───── SUPPLIED MATERIAL ─────

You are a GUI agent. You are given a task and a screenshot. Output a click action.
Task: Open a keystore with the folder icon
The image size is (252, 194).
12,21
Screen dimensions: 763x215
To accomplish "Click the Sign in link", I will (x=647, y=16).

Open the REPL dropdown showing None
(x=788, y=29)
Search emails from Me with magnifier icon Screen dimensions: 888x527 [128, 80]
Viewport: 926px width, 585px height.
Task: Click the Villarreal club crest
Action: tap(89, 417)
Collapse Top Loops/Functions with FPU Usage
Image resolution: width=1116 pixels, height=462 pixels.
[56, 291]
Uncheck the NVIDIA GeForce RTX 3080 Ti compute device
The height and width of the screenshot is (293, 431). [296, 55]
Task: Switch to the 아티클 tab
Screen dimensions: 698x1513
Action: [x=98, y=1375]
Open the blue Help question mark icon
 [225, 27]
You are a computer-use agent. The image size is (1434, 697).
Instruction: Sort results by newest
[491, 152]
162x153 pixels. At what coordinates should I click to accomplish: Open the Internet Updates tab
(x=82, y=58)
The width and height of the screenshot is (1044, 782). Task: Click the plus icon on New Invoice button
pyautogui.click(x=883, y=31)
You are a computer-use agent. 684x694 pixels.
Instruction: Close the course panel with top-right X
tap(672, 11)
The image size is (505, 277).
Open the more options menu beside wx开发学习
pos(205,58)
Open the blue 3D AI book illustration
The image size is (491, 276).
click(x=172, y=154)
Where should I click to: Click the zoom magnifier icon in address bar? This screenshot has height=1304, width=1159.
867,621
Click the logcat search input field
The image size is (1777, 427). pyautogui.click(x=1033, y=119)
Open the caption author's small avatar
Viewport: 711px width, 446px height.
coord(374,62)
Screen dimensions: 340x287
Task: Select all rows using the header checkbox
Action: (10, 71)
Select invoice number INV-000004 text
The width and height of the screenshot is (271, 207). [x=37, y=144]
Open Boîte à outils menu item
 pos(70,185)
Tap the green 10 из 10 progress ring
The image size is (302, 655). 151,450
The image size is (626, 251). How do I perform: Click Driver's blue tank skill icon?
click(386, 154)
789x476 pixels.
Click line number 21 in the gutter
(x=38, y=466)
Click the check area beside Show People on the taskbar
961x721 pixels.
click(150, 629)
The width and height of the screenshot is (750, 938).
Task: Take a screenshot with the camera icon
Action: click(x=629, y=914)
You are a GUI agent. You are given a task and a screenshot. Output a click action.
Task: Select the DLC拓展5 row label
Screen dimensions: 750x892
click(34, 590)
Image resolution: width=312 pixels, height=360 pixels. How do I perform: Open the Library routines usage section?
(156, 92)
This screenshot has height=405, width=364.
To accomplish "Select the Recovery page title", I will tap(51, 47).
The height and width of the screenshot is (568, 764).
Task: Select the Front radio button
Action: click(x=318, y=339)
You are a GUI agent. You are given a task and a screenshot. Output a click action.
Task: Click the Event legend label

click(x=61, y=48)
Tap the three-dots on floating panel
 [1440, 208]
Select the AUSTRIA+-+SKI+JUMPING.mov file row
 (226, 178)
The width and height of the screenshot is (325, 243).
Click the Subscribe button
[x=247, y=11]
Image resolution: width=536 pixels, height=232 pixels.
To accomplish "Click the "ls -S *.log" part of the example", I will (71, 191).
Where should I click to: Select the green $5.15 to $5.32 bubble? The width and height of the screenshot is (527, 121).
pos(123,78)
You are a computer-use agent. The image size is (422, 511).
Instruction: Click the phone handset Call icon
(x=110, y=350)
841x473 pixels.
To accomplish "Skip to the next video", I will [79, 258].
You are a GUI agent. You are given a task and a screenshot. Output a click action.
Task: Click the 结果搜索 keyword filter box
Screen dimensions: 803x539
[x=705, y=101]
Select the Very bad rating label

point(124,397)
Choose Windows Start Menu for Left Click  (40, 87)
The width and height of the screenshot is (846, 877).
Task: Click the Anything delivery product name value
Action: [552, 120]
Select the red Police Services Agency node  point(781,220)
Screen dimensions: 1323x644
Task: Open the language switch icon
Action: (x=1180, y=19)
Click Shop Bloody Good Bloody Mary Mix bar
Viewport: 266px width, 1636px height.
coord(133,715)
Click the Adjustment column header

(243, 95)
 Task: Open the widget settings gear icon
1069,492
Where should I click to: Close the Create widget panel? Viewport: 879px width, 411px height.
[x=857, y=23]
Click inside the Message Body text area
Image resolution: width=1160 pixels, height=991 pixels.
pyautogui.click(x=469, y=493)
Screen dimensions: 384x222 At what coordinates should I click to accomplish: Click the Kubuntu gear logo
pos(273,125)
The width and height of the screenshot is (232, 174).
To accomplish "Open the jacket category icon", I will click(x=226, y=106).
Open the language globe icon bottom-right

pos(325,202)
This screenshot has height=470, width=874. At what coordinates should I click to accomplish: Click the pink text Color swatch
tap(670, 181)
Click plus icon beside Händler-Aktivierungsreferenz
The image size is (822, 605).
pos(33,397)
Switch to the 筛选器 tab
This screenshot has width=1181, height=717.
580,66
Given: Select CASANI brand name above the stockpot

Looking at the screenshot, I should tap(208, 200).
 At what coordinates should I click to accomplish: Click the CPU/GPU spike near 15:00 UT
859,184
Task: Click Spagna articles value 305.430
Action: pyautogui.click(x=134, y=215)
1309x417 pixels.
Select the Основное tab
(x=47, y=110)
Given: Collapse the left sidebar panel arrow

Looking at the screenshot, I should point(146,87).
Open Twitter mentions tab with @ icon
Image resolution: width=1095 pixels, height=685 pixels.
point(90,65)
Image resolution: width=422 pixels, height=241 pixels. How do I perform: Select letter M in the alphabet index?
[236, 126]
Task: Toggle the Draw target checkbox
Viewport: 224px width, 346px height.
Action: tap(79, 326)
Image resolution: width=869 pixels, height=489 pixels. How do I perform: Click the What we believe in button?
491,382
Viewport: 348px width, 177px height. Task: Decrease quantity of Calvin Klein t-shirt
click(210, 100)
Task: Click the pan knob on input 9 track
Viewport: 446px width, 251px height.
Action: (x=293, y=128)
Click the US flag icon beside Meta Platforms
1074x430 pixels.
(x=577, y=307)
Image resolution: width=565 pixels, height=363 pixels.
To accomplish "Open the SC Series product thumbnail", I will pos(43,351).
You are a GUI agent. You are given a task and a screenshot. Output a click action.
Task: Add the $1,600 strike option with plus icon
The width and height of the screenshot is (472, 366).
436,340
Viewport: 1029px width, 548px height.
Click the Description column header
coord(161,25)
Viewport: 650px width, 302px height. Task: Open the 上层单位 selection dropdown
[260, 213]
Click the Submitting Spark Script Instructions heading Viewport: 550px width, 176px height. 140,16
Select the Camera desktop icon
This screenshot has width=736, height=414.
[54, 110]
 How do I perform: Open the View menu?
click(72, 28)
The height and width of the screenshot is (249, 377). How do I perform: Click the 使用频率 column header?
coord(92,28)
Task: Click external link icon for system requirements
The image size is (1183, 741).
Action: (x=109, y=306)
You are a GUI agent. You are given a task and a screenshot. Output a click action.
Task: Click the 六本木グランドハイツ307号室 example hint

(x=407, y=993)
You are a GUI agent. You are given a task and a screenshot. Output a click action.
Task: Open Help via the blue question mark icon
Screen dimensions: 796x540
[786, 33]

─────

Reproduce all the records. Keep them exact, please.

### FINISHED TASK
You are a GUI agent. You are given a task and a screenshot. Output a click action.
Task: Open a keystore with the folder icon
The image size is (252, 194).
12,21
Screen dimensions: 763x215
To accomplish "Click the Sign in link", I will (x=647, y=16).

Open the REPL dropdown showing None
(x=788, y=29)
Search emails from Me with magnifier icon Screen dimensions: 888x527 [128, 80]
Viewport: 926px width, 585px height.
Task: Click the Villarreal club crest
Action: tap(89, 417)
Collapse Top Loops/Functions with FPU Usage
Image resolution: width=1116 pixels, height=462 pixels.
[56, 291]
Uncheck the NVIDIA GeForce RTX 3080 Ti compute device
The height and width of the screenshot is (293, 431). [296, 55]
Task: Switch to the 아티클 tab
Screen dimensions: 698x1513
Action: [x=98, y=1375]
Open the blue Help question mark icon
 [225, 27]
You are a computer-use agent. The image size is (1434, 697).
Instruction: Sort results by newest
[491, 152]
162x153 pixels. At what coordinates should I click to accomplish: Open the Internet Updates tab
(x=82, y=58)
The width and height of the screenshot is (1044, 782). Task: Click the plus icon on New Invoice button
pyautogui.click(x=883, y=31)
You are a computer-use agent. 684x694 pixels.
Instruction: Close the course panel with top-right X
tap(672, 11)
The image size is (505, 277).
Open the more options menu beside wx开发学习
pos(205,58)
Open the blue 3D AI book illustration
The image size is (491, 276).
click(x=172, y=154)
Where should I click to: Click the zoom magnifier icon in address bar? This screenshot has height=1304, width=1159.
867,621
Click the logcat search input field
The image size is (1777, 427). pyautogui.click(x=1033, y=119)
Open the caption author's small avatar
Viewport: 711px width, 446px height.
coord(374,62)
Screen dimensions: 340x287
Task: Select all rows using the header checkbox
Action: (10, 71)
Select invoice number INV-000004 text
The width and height of the screenshot is (271, 207). [x=37, y=144]
Open Boîte à outils menu item
 pos(70,185)
Tap the green 10 из 10 progress ring
The image size is (302, 655). 151,450
The image size is (626, 251). How do I perform: Click Driver's blue tank skill icon?
click(386, 154)
789x476 pixels.
Click line number 21 in the gutter
(x=38, y=466)
Click the check area beside Show People on the taskbar
961x721 pixels.
click(150, 629)
The width and height of the screenshot is (750, 938).
Task: Take a screenshot with the camera icon
Action: click(x=629, y=914)
You are a GUI agent. You are given a task and a screenshot. Output a click action.
Task: Select the DLC拓展5 row label
Screen dimensions: 750x892
click(34, 590)
Image resolution: width=312 pixels, height=360 pixels. How do I perform: Open the Library routines usage section?
(156, 92)
This screenshot has height=405, width=364.
To accomplish "Select the Recovery page title", I will tap(51, 47).
The height and width of the screenshot is (568, 764).
Task: Select the Front radio button
Action: click(x=318, y=339)
You are a GUI agent. You are given a task and a screenshot. Output a click action.
Task: Click the Event legend label

click(x=61, y=48)
Tap the three-dots on floating panel
 [1440, 208]
Select the AUSTRIA+-+SKI+JUMPING.mov file row
 (226, 178)
The width and height of the screenshot is (325, 243).
Click the Subscribe button
[x=247, y=11]
Image resolution: width=536 pixels, height=232 pixels.
To accomplish "Click the "ls -S *.log" part of the example", I will (71, 191).
Where should I click to: Select the green $5.15 to $5.32 bubble? The width and height of the screenshot is (527, 121).
pos(123,78)
You are a computer-use agent. The image size is (422, 511).
Instruction: Click the phone handset Call icon
(x=110, y=350)
841x473 pixels.
To accomplish "Skip to the next video", I will [79, 258].
You are a GUI agent. You are given a task and a screenshot. Output a click action.
Task: Click the 结果搜索 keyword filter box
Screen dimensions: 803x539
[x=705, y=101]
Select the Very bad rating label

point(124,397)
Choose Windows Start Menu for Left Click  (40, 87)
The width and height of the screenshot is (846, 877).
Task: Click the Anything delivery product name value
Action: [552, 120]
Select the red Police Services Agency node  point(781,220)
Screen dimensions: 1323x644
Task: Open the language switch icon
Action: (x=1180, y=19)
Click Shop Bloody Good Bloody Mary Mix bar
Viewport: 266px width, 1636px height.
coord(133,715)
Click the Adjustment column header

(243, 95)
 Task: Open the widget settings gear icon
1069,492
Where should I click to: Close the Create widget panel? Viewport: 879px width, 411px height.
[x=857, y=23]
Click inside the Message Body text area
Image resolution: width=1160 pixels, height=991 pixels.
pyautogui.click(x=469, y=493)
Screen dimensions: 384x222 At what coordinates should I click to accomplish: Click the Kubuntu gear logo
pos(273,125)
The width and height of the screenshot is (232, 174).
To accomplish "Open the jacket category icon", I will click(x=226, y=106).
Open the language globe icon bottom-right

pos(325,202)
This screenshot has height=470, width=874. At what coordinates should I click to accomplish: Click the pink text Color swatch
tap(670, 181)
Click plus icon beside Händler-Aktivierungsreferenz
The image size is (822, 605).
pos(33,397)
Switch to the 筛选器 tab
This screenshot has width=1181, height=717.
580,66
Given: Select CASANI brand name above the stockpot

Looking at the screenshot, I should tap(208, 200).
 At what coordinates should I click to accomplish: Click the CPU/GPU spike near 15:00 UT
859,184
Task: Click Spagna articles value 305.430
Action: pyautogui.click(x=134, y=215)
1309x417 pixels.
Select the Основное tab
(x=47, y=110)
Given: Collapse the left sidebar panel arrow

Looking at the screenshot, I should point(146,87).
Open Twitter mentions tab with @ icon
Image resolution: width=1095 pixels, height=685 pixels.
point(90,65)
Image resolution: width=422 pixels, height=241 pixels. How do I perform: Select letter M in the alphabet index?
[236, 126]
Task: Toggle the Draw target checkbox
Viewport: 224px width, 346px height.
Action: tap(79, 326)
Image resolution: width=869 pixels, height=489 pixels. How do I perform: Click the What we believe in button?
491,382
Viewport: 348px width, 177px height. Task: Decrease quantity of Calvin Klein t-shirt
click(210, 100)
Task: Click the pan knob on input 9 track
Viewport: 446px width, 251px height.
Action: (x=293, y=128)
Click the US flag icon beside Meta Platforms
1074x430 pixels.
(x=577, y=307)
Image resolution: width=565 pixels, height=363 pixels.
To accomplish "Open the SC Series product thumbnail", I will pos(43,351).
You are a GUI agent. You are given a task and a screenshot. Output a click action.
Task: Add the $1,600 strike option with plus icon
The width and height of the screenshot is (472, 366).
436,340
Viewport: 1029px width, 548px height.
Click the Description column header
coord(161,25)
Viewport: 650px width, 302px height. Task: Open the 上层单位 selection dropdown
[260, 213]
Click the Submitting Spark Script Instructions heading Viewport: 550px width, 176px height. 140,16
Select the Camera desktop icon
This screenshot has width=736, height=414.
[54, 110]
 How do I perform: Open the View menu?
click(72, 28)
The height and width of the screenshot is (249, 377). How do I perform: Click the 使用频率 column header?
coord(92,28)
Task: Click external link icon for system requirements
The image size is (1183, 741).
Action: (x=109, y=306)
You are a GUI agent. You are given a task and a screenshot. Output a click action.
Task: Click the 六本木グランドハイツ307号室 example hint

(x=407, y=993)
You are a GUI agent. You are given a task and a screenshot. Output a click action.
Task: Open Help via the blue question mark icon
Screen dimensions: 796x540
[786, 33]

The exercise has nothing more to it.